Thanks to the New Tax Law You Can’t Claim These Deductions Anymore

Tax filing season is only a couple months away. With the passage of President Donald Trump’s Tax Cuts and Jobs Act last year, filling out your tax forms might require a different strategy than what you’ve used in previous years. Here’s a breakdown of some of the more notable changes you need to consider for the 2018 tax filing season, including multiple deductions that are now kaput.

Increase to the Standard Deduction

Probably the most useful change for individuals and families is the increase in the standard deduction. The amount has almost doubled to $12,200 for individuals and $24,400 for families. These increases are supposed to increase the average household income by $4,000.

No More Personal Exemptions

Although increasing the standard deduction might be a good thing, you can no longer claim a personal exemption for yourself, your spouse or your dependents. This means you can no longer reduce your taxable income by $4,050 for each eligible member of your household.

State and Local Tax Caps

Known as SALT, the new tax law limits this tax deduction to $10,000, whereas previously it was unlimited. This could be a big drawback for people living in California, New York, South Carolina and other places where people pay high property taxes.

Reduced Mortgage Interest Deduction

New homeowners buying in 2018 will only be able to deduct up to $750,000 worth of interest from qualified residence loans, whereas before it was up to $1 million. This could pose another problem for residents living in states with high home prices that require larger mortgages, like New York and California. Furthermore, you will also be unable to deduct the interest from home equity loans unless they were used to ” buy, build, or substantially improve your main home or second home,” according to the IRS.

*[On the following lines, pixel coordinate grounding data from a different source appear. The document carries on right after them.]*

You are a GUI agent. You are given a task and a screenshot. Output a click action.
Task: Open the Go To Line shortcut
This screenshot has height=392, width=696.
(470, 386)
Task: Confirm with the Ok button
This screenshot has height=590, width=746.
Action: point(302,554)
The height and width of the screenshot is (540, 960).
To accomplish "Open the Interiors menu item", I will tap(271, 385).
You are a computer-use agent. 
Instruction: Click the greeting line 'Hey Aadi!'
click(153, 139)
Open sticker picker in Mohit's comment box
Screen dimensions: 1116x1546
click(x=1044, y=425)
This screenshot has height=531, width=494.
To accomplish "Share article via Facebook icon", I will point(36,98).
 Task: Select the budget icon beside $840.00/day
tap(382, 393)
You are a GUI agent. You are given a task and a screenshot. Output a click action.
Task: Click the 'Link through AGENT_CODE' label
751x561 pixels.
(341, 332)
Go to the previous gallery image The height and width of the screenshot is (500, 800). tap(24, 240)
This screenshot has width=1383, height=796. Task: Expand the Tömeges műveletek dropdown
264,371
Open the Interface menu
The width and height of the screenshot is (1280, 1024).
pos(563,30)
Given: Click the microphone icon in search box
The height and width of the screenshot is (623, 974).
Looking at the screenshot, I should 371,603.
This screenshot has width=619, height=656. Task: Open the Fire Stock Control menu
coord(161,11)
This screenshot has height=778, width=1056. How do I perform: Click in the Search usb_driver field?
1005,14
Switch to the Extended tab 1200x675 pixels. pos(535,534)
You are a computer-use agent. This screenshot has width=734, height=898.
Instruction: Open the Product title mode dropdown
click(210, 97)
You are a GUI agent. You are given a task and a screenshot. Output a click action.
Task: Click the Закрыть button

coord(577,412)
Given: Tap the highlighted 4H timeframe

No More Job Expenses Claims

You could previously claim unreimbursed job-related purchases so long as they were more than 2 percent of your adjustable gross income. Unfortunately for strapped employees, that deduction will be eliminated for 2018’s taxes.

No More Moving Expense Claims

Transients could’ve deducted moving expenses from their taxes provided they met certain criteria, but the new tax law eliminates this, with the exception of military service members moving to new duty stations. 

No More Natural Disaster Deductions

It’s been an intense several years for residents dealing with natural disasters; the California wildfires are just the most recent example. Prior to the new tax law, victims of circumstance could deduct at least half of the expenses they incurred. However, under the new tax law, you must live in a “presidentially designated disaster area” to be eligible for the deduction.

Other Miscellaneous Deductions That Have Been Eliminated

The new tax law will also eliminate multiple deductions that might dent your tax refund, or increase your tax bill:

  • Alimony deductions
  • Tax preparation fees
  • Parking and transit reimbursement
  • Reduction of charitable donations if used to acquire college athletic tickets
  • Convenience fees for ATM use

These Are the Coolest Tax Deductions You’re Missing Out On

Lathering Yourself in Body Oil

Luxuriating in body oil might not seem like something you can write off, but if you’re a bodybuilder, there’s a precedent. That’s because one bodybuilder successfully argued that the body oil he needed to rub all over himself prior to competitions was a business expense and could be deducted from his taxes. He also got the tax courts to approve a deduction for the 3 pounds of bison meat he was consuming each day.

Shopping Till You Drop

Check this out: Your wild shopping sprees are tax-deductible. Or, at least, some of them are. That’s because you can deduct the cost of sales tax. Sales taxes are collected at the state level, so they can be included in your deductions for state and local taxes. Just be aware that you can’t deduct both sales tax expenses and income or property tax expenses, so you should only make this deduction when you’ve paid more in sales tax to the state than you did in other taxes.

Sweet Vegas Vacations

There’s good news about the beating that you took at the tables the last time you were in Sin City: It’s tax-deductible. That’s right, you can write off your gambling losses on your taxes. There is a major caveat, though: It only applies to any taxes you’ve paid on gambling winnings. So, if you did have a successful trip followed by a bad one, you can at least recover some of those losses.

That Pool You Need for Your Health

You can deduct the costs of your swimming pool — if you can make the case that it’s essential to your health. That was the case for Herbert Cherry, a Muttontown, N.Y., man suffering from emphysema who successfully argued that the backyard pool would be used for exercise that his doctor suggested would relieve his symptoms. He was able to secure deductions for the cost of operating and maintaining it.

Free Beer

There might not be a more glorious combination of two words in the English language, and the IRS is ready to acknowledge this. That’s right, you can get a tax deduction for giving away beer in specific contexts. The main case in question involved a gas station owned by Edward J. and Judy A. Sullivan that gave away beer as a way to attract customers. The owner argued that it was a business expense as he was using the beer for marketing and won the right to deduct its cost.